By Lise Alves, Senior Contributing Reporter
SÃO PAULO, BRAZIL – The senate in Brazil approved on Wednesday (April 27th) a bill to curb what it dubs as ‘abuse of power’ by federal prosecutors looking into corruption allegations. On the same day, however, the Upper House also voted to extinguish the special legal protection held by politicians charged with corruption.
The bill to ‘curb abuse of power’ was criticized by prosecutors who say it would limit their actions in the Lava Jato (Carwash) investigations. Some opposition senators also criticized the bill.
“Of course this country needs to end the abuse of authority; but not to curtail the work of judges, prosecutors, police, which seems to be the purpose (of the bill) at this time,” said Senator Cristovam Buarque to reporters during the Senate session.
According to the bill, approved by 54 to 19, prosecutors would find it harder to obtain court authorization for wiretaps and bank account disclosures of individuals suspected of corruption. They would also be fined for ‘abuse of power’ and not ‘showing impartiality’ in their investigations.
The other bill voted on in the Senate on Wednesday, which extinguishes privileges to politicians, cabinet members and high government officials, was unanimously approved by lawmakers. The bill calls for politicians to be heard in the lower courts, just like any other individual.
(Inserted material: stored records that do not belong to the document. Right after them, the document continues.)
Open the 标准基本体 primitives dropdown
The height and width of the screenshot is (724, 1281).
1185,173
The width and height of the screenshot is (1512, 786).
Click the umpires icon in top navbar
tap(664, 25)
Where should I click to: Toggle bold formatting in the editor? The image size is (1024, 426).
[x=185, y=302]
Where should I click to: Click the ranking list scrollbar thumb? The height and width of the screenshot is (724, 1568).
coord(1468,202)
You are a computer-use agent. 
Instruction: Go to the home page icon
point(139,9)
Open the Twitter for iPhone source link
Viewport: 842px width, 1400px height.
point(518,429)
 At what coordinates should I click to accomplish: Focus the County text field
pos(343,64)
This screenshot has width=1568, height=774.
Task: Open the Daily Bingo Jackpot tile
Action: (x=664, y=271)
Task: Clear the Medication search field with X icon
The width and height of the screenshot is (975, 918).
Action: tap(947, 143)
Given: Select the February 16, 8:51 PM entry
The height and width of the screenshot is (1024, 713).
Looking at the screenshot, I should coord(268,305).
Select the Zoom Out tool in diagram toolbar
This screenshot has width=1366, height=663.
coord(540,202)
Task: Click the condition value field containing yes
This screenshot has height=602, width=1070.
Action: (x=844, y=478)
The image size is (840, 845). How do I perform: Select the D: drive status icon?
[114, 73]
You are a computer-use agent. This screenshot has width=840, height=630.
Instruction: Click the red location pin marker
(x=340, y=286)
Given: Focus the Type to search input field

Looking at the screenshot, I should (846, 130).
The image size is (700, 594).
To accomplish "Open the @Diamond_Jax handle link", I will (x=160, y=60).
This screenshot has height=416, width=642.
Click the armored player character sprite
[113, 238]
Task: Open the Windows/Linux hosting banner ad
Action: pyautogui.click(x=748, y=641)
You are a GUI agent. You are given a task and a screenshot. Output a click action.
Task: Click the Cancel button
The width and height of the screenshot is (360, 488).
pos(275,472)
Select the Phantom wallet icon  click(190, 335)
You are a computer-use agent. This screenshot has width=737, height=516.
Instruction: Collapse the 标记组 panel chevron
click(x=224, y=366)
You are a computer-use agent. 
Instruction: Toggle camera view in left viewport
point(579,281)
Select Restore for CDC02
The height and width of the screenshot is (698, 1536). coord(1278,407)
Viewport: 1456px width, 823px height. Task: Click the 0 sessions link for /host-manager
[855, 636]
Currently, the Supreme Court decides charges against these officials.
“Today the special legal protection is seen by the population as a true loathsome privilege, used only for the protection of the political class – which no longer enjoys a good reputation – due to successive corruption scandals,” stated Senator Randolfe Rodrigues, the rapourter of the bill.
If it passes in the Lower House, it would mean those Congressional representative and cabinet members charged with corruption in the Lava Jato graft, would not have their case be heard by the Supreme Court, but rather by a lower court.
In this case, Judge Sergio Moro, the lead judge in the Lava Jato investigations, would be overseeing the hearings. Earlier this month prosecutors were authorized by Brazil’s Supreme Court to investigate close to 100 politicians said to have received illegal bribes and illicit campaign donations from Odebrecht in the Lava Jato scandal.